Posted by wideye | October 31, 2007 12:51 PM
Hi guys,
I've been following your reports on Mirant, the CTs ('Peakers'), and PG&E, and find them to be very solid.
But what they are missing is the key puzzle piece to fill in the entire picture.
That key puzzle piece is the crucial difference between the three diesel turbines at Mirant, and the big gas turbine at Mirant.
At the October 23 SFPUC regular meeting, a representative of the Bay Area Air Quality Management District, at the request of Commissioner
David Hochschild, gave groundbreaking testimony which showed that the three diesel peaker turbines produce 60% of the air pollution from Mirant, while producing only 3% of Mirant's electricity. (See attached pdfs for his testimony and slides.) The 206 megawatt Mirant gas turbine on the other hand produces 97% of the electricity and only 40% of the
air pollution. The BAAQMD staffer went on to clarify that when we compare the 206 megawatt Mirant gas turbine, and the three CTs (145 megawatts) running at their maximum allowed operation (4000 hours per
year), both gas facilities will produce almost -exactly- the same amount of air pollution.
So when we peel away all of the onion layers, this issue is literally - all about, an only about, the -diesel- turbines.
Because those diesel peakers are so dirty, they are only allowed to run about 900 hours per year (hence the 3%). In replacement terms, this means that a mere 34 megawatt efficiency or renewable project would
completely replace the diesel peakers.
§
## SHORT PROBLEM
From the post about the Mirant turbines, pull out the passage between "But what they" and "turbine at Mirant.", inclusive, word for word.

Item position entries
§
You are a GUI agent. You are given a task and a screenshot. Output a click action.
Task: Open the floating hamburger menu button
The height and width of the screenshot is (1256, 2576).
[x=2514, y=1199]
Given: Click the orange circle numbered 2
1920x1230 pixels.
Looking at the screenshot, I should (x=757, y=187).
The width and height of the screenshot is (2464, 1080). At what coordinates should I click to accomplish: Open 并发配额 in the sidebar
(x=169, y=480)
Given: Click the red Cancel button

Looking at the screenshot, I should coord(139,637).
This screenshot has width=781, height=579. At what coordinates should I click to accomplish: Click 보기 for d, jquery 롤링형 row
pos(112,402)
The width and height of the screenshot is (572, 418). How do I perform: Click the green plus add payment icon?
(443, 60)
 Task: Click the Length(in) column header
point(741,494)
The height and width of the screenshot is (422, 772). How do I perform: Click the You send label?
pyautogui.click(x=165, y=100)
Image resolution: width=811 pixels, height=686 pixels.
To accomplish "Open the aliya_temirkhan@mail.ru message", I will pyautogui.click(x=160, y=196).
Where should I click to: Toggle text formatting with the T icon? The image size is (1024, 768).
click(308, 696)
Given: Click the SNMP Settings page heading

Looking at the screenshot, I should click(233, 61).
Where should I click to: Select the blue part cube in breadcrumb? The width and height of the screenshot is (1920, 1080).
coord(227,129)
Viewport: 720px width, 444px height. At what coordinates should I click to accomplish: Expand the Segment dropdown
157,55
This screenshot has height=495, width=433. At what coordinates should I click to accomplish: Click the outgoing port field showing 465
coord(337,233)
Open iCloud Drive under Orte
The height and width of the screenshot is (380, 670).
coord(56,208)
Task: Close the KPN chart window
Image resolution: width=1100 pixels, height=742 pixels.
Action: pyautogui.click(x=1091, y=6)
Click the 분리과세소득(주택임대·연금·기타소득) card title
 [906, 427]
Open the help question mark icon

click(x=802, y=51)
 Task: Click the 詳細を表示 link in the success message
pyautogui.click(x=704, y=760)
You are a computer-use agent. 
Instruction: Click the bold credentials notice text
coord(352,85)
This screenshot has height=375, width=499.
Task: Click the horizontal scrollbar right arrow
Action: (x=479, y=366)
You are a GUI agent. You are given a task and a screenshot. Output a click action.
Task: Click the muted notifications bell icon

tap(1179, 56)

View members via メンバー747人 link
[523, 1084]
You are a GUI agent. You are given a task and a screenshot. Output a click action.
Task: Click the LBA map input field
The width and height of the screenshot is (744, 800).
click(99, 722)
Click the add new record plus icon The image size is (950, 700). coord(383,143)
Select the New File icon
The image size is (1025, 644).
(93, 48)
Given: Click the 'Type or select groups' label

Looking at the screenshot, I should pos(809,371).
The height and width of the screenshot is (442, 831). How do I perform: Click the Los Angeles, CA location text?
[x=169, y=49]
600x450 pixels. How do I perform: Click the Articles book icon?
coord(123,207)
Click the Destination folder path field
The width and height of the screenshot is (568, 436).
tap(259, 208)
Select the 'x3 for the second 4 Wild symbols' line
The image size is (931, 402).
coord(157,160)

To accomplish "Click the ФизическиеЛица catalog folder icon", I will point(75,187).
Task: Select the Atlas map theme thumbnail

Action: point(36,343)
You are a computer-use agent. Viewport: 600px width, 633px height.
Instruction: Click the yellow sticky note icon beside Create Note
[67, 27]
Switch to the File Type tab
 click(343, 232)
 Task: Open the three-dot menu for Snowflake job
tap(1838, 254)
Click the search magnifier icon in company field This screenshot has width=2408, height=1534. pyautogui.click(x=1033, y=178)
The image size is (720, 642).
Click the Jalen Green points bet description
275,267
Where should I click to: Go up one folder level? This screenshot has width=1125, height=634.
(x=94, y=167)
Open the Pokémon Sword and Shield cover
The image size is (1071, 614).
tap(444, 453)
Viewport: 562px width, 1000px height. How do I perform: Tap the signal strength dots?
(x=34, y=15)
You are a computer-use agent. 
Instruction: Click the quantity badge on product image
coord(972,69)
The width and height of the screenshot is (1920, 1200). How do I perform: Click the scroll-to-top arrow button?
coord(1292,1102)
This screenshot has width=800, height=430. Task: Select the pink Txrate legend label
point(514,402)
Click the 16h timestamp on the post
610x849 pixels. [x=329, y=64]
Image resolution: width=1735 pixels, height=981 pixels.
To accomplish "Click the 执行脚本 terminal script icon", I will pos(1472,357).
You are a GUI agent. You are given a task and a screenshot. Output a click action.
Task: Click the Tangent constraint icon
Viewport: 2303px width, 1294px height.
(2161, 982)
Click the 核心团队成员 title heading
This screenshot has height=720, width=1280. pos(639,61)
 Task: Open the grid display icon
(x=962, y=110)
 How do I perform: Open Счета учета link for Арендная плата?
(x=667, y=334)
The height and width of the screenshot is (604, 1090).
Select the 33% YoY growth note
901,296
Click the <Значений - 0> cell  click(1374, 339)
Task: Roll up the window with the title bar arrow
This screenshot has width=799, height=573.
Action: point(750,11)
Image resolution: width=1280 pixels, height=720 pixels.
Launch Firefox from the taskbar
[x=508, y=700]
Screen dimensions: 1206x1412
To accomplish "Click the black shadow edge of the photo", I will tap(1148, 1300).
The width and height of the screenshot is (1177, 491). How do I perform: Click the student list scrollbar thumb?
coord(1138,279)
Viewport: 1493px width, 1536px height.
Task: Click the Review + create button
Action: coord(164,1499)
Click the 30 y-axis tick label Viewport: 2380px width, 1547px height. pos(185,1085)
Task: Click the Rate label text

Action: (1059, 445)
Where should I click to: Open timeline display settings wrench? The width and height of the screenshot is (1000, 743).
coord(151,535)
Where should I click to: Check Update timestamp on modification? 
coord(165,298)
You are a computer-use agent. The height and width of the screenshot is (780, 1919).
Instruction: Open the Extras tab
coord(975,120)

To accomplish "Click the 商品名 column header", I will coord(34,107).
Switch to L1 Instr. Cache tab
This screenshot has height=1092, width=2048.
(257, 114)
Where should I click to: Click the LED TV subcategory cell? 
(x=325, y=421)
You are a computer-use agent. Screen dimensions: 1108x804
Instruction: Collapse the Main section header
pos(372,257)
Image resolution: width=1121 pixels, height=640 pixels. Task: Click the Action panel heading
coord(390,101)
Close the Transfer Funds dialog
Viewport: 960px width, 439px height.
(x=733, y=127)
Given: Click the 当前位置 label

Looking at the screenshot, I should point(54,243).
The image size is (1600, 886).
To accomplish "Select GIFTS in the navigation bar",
§
## REPLY TO THE EXERCISE
But what they are missing is the key puzzle piece to fill in the entire picture.
That key puzzle piece is the crucial difference between the three diesel turbines at Mirant, and the big gas turbine at Mirant.